→ 本文
○ ○ ○ ○ ○

8月22日、渋谷テクニカルナイトの特別イベントとして、日本アイ・ビー・エムとGrailsコード・リーディングの共催イベント「Groovy コンファレンス 2008」(協賛: サン・マイクロシステムズ、CIJ、ニューキャスト、デライトテクノロジーズ、メタボリックス)が開催された。

Groovyとは、Javaに対して文法上の簡潔さと実行時の柔軟性を付加した動的オブジェクト指向言語。最近はスクリプト言語としても活躍の場を広げつつある。

同言語は、その名前にも表れているとおり、Rubyにインスパイアされて開発が開始された。Rubyと比較すると、Java仮想マシン(JavaVM)上で動き、Javaとほぼ完全な互換性を持つという点が特徴的だ。

今回のイベントは、もともと「Grails(※) コード・リーディング」(ほぼ月一回のペースで開催している、Grailsのコードを読む勉強会、およびそのコミュニティ)の結成一周年を記念した「Grails Demo 2008」として企画されただけあり、当日は僅か2時間強の間にGroovyを用いた開発事例が12本紹介されるという、内容の濃いコンファレンスとなった。各セッションは、約10分間でデモを披露しながら本質のみを語るという、ライトニング・トークスに似た形式で開催。100名近いコンファレンス参加者に強烈な印象を与えたようだ。

○ ○ ○ ○ ○

→ 課題の要件
A – 本文の記述に基づき、次の問いにそれぞれ答えよ。
(i) 「Groovy コンファレンス 2008」が開催されたのは何月何日か。
(ii) Rubyと比較した場合、Groovyはどこの上で動くとされているか。
(iii) 当日、Groovyを用いた開発事例は何本紹介されたか。
B – 次の各記述が本文の内容と合っているかを「はい」か「いいえ」で答え、判断の根拠となる本文の語句をそのまま引用せよ。
(i) Groovyは、スクリプト言語としても活躍の場を広げつつある。
(ii) 各セッションは、約30分間の形式で行われた。
(iii) コンファレンスの参加者は500名を超えた。
このあとに続く行は、本文の内容とは関係がない。

○ ○ ○ ○ ○

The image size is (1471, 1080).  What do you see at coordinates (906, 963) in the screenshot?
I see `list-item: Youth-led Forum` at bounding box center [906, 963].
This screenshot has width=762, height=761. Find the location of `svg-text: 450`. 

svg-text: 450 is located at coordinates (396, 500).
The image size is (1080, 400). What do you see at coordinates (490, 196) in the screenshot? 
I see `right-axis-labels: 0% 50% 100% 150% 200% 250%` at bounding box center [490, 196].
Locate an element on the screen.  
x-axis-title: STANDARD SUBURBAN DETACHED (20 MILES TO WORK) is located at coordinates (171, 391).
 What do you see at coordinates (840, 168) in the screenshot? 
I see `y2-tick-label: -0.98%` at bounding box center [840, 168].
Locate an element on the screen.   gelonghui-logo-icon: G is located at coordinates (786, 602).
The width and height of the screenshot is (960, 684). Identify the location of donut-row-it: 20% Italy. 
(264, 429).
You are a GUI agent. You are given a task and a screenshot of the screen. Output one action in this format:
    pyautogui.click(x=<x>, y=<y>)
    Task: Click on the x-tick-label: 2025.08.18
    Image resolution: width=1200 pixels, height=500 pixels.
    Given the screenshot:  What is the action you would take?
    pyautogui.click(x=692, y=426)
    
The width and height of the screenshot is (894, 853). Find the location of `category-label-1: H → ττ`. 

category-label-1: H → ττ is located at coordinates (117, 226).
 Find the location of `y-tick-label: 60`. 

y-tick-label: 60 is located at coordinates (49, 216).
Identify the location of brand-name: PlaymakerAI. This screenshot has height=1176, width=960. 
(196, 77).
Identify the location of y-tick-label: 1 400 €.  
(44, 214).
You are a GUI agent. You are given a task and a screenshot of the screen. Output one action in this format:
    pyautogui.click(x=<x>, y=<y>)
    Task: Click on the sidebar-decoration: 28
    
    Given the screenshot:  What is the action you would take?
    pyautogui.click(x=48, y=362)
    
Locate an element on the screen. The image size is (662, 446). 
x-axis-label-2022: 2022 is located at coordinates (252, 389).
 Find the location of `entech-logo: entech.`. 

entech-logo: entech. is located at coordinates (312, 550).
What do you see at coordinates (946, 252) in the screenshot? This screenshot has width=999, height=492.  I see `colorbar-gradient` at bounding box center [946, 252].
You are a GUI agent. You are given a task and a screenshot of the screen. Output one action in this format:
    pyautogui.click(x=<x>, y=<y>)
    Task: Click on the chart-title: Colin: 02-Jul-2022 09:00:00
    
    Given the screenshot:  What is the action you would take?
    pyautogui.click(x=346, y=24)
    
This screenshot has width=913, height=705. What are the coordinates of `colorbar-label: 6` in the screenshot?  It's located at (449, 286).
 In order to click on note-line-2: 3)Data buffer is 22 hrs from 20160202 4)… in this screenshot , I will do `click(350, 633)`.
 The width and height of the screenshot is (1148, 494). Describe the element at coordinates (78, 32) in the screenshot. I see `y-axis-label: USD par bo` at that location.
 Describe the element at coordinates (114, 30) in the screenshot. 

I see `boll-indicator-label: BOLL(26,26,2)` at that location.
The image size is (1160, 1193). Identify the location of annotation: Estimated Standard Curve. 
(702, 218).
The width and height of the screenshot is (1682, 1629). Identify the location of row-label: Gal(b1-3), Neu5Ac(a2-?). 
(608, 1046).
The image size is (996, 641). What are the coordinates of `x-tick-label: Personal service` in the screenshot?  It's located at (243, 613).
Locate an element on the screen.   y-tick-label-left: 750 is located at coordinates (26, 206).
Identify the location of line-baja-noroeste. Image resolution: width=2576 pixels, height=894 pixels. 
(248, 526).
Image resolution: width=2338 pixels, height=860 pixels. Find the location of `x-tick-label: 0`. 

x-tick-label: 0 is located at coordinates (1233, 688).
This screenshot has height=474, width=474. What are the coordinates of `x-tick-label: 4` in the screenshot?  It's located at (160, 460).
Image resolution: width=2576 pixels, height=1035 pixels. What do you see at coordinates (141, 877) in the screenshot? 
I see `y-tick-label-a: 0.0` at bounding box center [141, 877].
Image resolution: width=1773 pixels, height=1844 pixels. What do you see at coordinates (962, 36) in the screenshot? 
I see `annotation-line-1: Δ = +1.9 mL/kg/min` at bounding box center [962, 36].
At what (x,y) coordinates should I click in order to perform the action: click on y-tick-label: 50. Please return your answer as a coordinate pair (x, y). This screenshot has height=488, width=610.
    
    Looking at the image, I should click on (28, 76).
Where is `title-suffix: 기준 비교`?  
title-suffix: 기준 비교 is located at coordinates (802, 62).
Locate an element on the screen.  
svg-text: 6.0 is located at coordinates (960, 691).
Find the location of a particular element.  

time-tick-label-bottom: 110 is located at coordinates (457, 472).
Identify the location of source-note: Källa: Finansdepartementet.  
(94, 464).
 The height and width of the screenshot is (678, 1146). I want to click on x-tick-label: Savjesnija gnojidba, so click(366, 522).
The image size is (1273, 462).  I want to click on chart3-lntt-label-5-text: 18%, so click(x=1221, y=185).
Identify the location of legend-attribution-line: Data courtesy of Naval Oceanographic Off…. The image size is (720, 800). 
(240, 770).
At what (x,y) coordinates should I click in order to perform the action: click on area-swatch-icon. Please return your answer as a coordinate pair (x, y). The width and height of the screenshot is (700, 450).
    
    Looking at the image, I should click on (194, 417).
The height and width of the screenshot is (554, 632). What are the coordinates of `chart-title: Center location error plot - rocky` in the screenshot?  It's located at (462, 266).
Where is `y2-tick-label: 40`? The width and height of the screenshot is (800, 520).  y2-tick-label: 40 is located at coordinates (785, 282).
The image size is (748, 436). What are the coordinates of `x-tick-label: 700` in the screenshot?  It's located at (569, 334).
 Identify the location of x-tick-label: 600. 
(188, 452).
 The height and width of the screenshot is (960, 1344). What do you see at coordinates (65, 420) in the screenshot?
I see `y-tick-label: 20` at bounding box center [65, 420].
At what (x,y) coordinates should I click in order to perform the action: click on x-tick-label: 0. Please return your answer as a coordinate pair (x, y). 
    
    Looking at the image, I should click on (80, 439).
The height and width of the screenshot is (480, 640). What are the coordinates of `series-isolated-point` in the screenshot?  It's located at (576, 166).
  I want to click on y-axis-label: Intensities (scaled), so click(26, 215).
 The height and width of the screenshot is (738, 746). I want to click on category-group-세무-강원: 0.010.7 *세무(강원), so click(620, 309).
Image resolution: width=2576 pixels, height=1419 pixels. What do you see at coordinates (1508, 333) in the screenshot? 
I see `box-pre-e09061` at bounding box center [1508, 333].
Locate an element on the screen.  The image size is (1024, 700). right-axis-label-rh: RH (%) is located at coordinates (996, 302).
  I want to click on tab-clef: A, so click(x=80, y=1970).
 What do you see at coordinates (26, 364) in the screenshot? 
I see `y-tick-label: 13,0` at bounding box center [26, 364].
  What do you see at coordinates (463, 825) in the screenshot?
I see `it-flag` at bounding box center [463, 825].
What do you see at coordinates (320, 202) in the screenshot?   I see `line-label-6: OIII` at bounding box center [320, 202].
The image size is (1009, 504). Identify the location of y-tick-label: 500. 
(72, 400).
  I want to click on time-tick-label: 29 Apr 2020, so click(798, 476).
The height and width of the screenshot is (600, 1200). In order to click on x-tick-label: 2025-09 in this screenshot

○ ○ ○ ○ ○

→ 課題への解答
A –
(i) 8月22日
(ii) Java仮想マシン(JavaVM)上
(iii) 12本

B –
(i) はい。「最近はスクリプト言語としても活躍の場を広げつつある」
(ii) いいえ。「約10分間でデモを披露しながら本質のみを語る」
(iii) いいえ。「100名近いコンファレンス参加者」